Spanish is a beautiful language spoken by almost 500 million people around the world. Among its nice features, undoubtedly put there by a very prescient designer, is the fact that its syllabic structure is regular enough to be manageable by a computer. Since spanish is the loving tongue, this is helpful if you want to programmatically analyze spanish poetry or song lyrics — and there is a lot of that, too!
Syltippy is a simple, user friendly word syllabization package with no additional dependencies. It is a port of the TIP Syllabizer [http://tulengua.es/en/syllabification] and the related paper "Automatic syllabification for Spanish using lemmatization and derivation to solve the prefix’s prominence issue" [https://doi.org/10.1016/j.eswa.2013.06.056]. For my own convenience, I used the Java version, silabas4j [https://github.com/vic/silabas4j] when porting the code.
Syltippy supports both Python 2 and 3 through a very simple interface. So simple, in fact, that it is just one function: syllabize(word). syllabize returns a tuple <syllables, stress> that respectively contain the list of syllables in the input word and the index of the syllable that is stressed within the word.

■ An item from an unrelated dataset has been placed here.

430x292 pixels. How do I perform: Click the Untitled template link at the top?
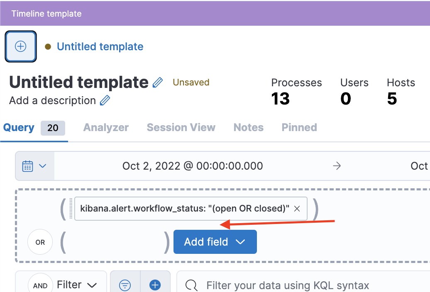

You can use Syltippy to naturally hyphenate text, analyze poetry or compute statistics about text corpora in spanish.
To install Syltippy, simply run:
$ pip install syltippy
Usage is similarly simple:
>>> from syltippy import syllabize >>> syllables, stress = syllabize(u'supercalifragilísticoespialidoso') >>> print(u'-'.join(s if stress != i else s.upper() for (i, s) in enumerate(syllables))) su-per-ca-li-fra-gi-lis-ti-co-es-pia-li-DO-so
As you can see, we get the syllables and stress for our not-so-long but just-so-sweet word and turn them into a hyphenated string with the stressed syllable in all caps. Supercalifragilisticoespialidoso indeed!
Syltippy is released under the same license as the original TIP syllabizer, GNU General Public License.